Comparing the study design, there were a total of six studies that were prospective and seven that were retrospective. For both US and MRI, pooled sensitivity was similar with no significant differences between retrospective or prospective designs. We were not able to find any prospective studies after 2004 to include in the analysis. It may be interesting to assess if the recent technological improvements in US and MRI can improve the diagnostic accuracy data in a prospective comparative study.

A strength of this study is that we excluded all the studies with no surgical reference standard. In addition, several studies were excluded because it was not possible to extrapolate the data to assess diagnostic accuracy. Another advantage of this study is that we had more than one observer for the literature research, data extraction and analysis.

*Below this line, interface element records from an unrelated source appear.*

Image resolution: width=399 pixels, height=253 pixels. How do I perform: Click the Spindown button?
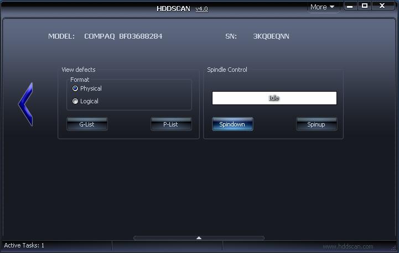(x=232, y=124)
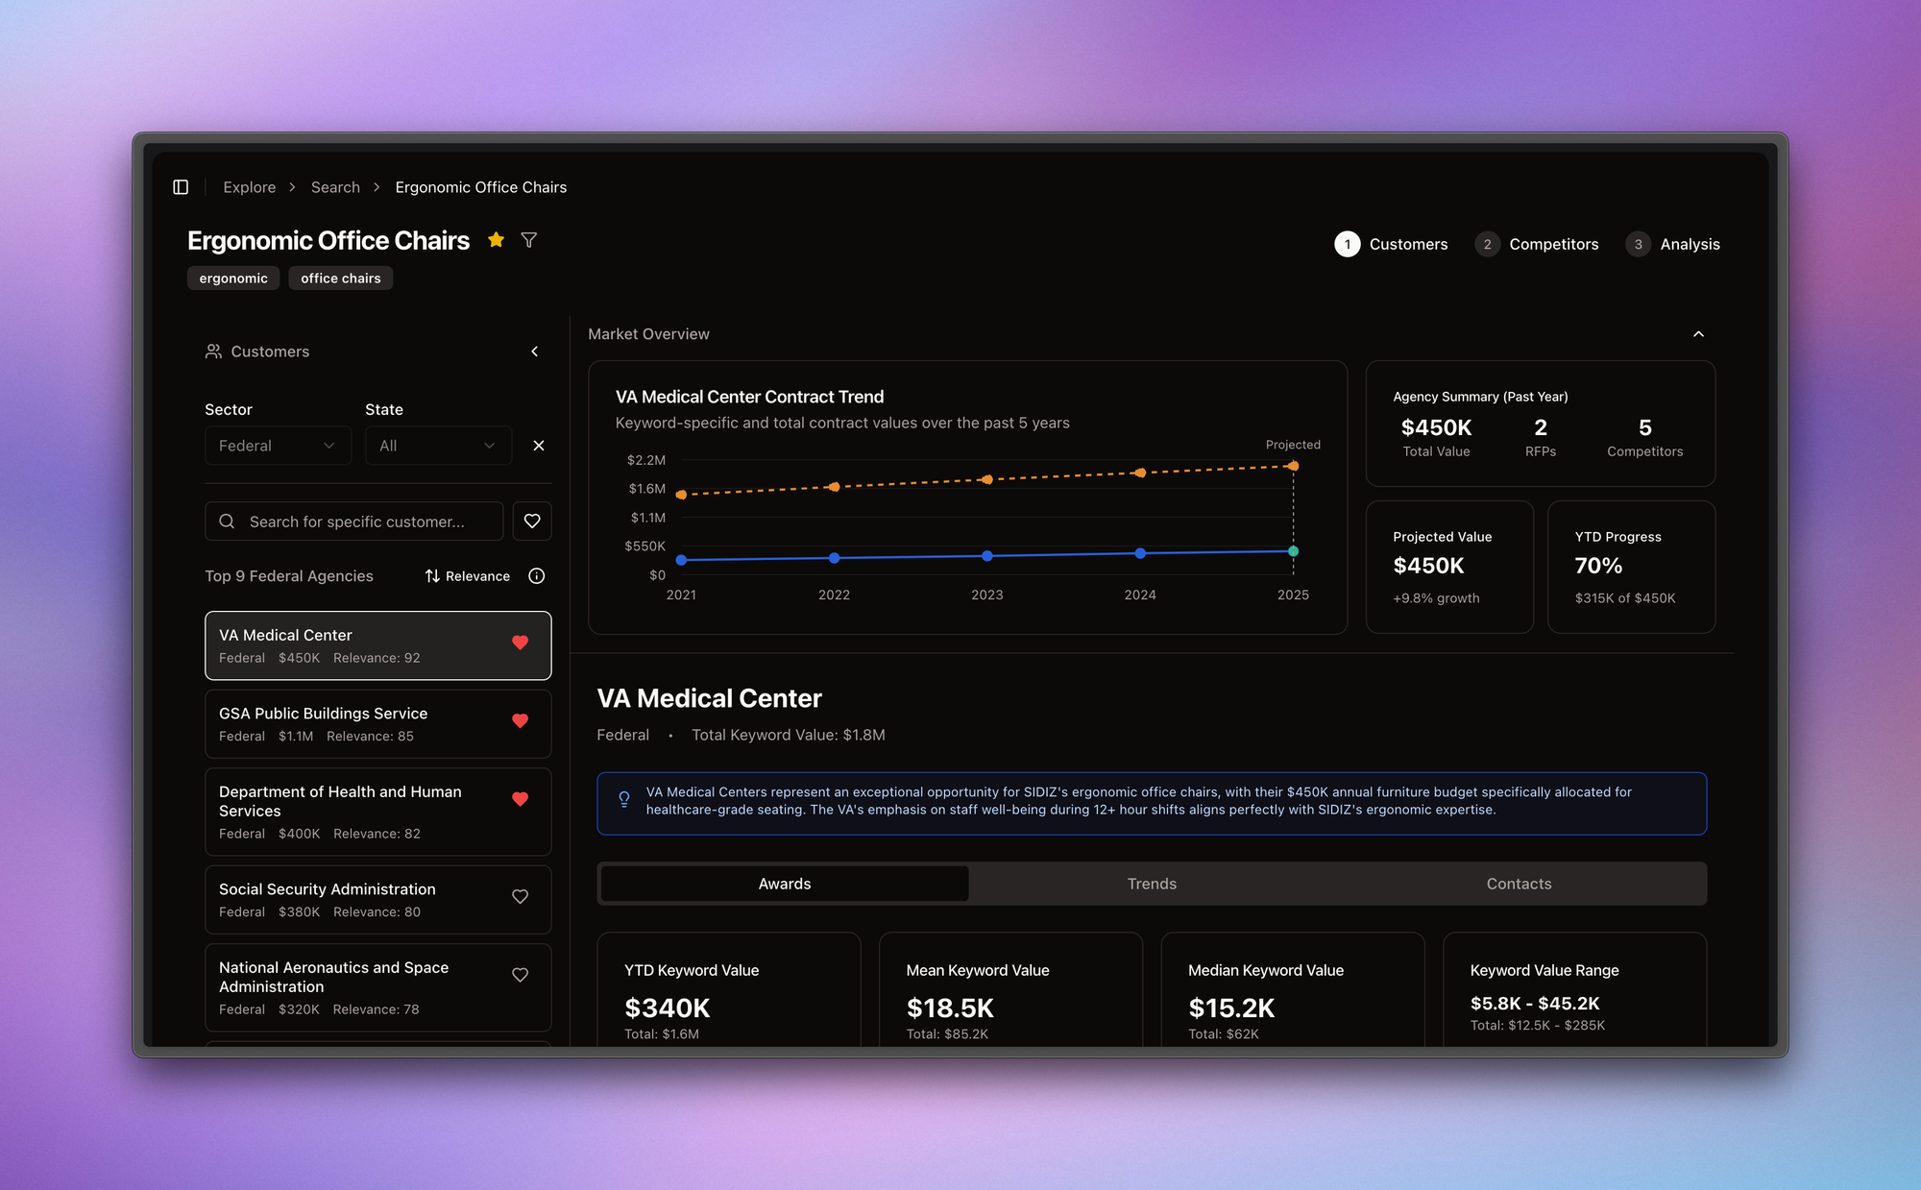Open the filter funnel icon
The width and height of the screenshot is (1921, 1190).
528,240
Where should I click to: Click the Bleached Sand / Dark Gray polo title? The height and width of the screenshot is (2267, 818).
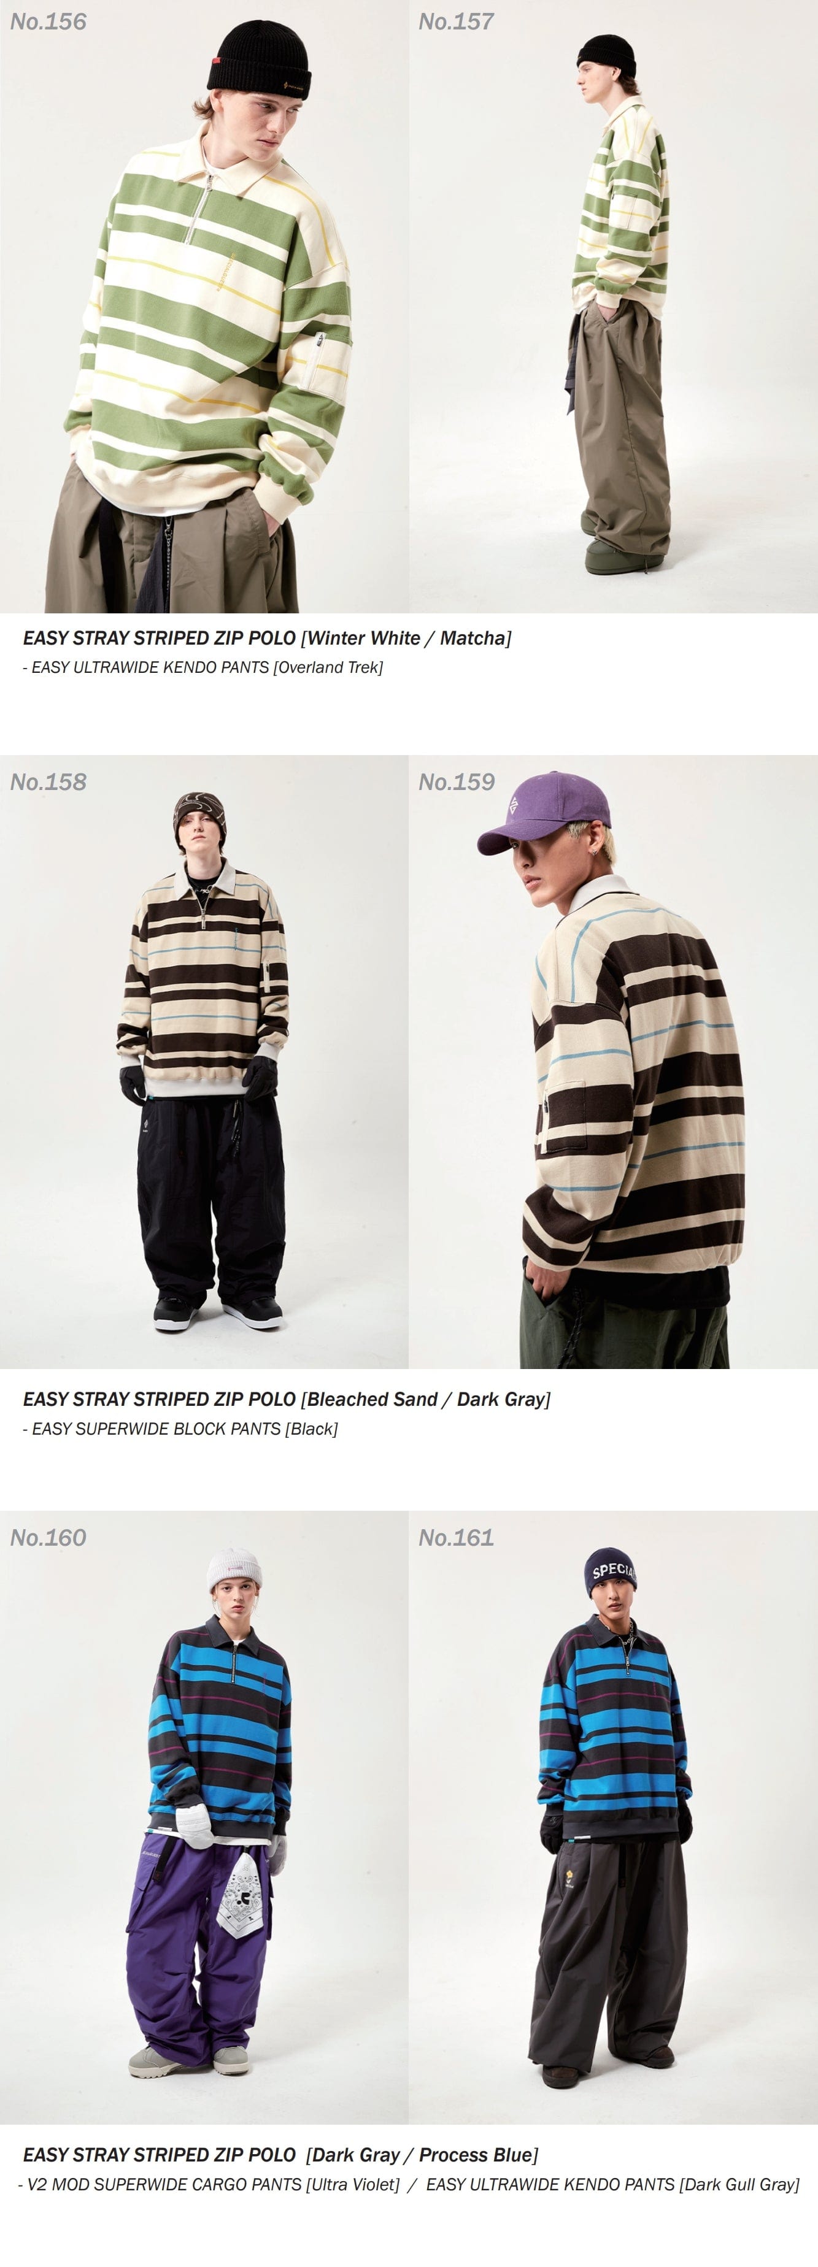tap(286, 1399)
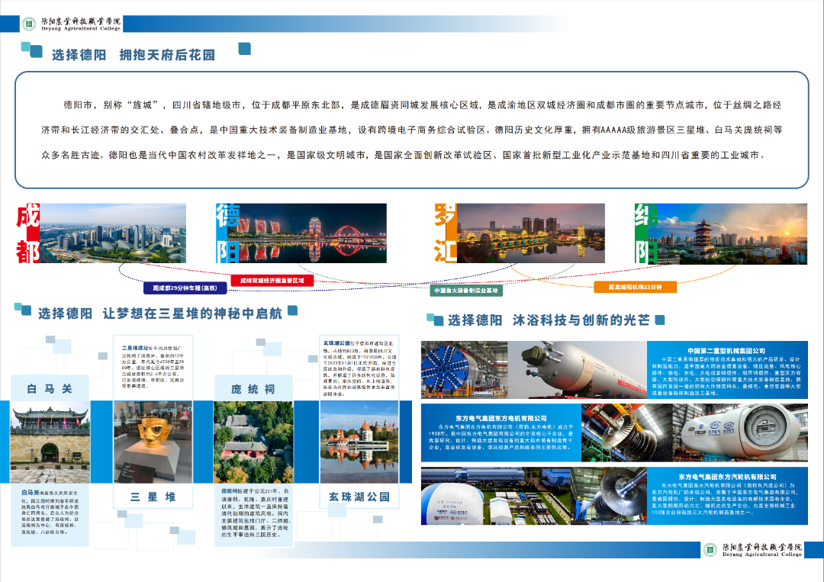Click the blue 德阳 city name characters
Screen dimensions: 824x582
[x=227, y=233]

Publication bias is a known drawback of meta-analyses. Studies with favourable results have a higher likelihood of being published, creating an inherent selection bias during a literature review. This factor has to be considered and it was not possible to assess to what extent the presence of publication bias may have influenced the final results. In addition, another limitation of this study is that it was not possible to assess specificity in all the studies due to the nature of published studies. We did not find any prospective studies after 2004 and this could be another limitation because the technology has improved since then. This meta-analysis shows that US and MRI are equally accurate, according to this technology. New prospective studies with 3 T MRI and the later generation of US for identification of Morton’s neuroma are not present in the literature. It is possible that a new prospective study will open new insights into the diagnostic work-up of metatarsalgia.

In summary, MRI and US could be considered equivalent in diagnosing Morton's neuroma. US is as accurate as MRI. These results, combined with the lower cost for US, suggest that US may be the most cost-effective imaging method for Morton's neuroma if the examiner has properly been trained. For centres without specific US expertise, MRI can be used as well.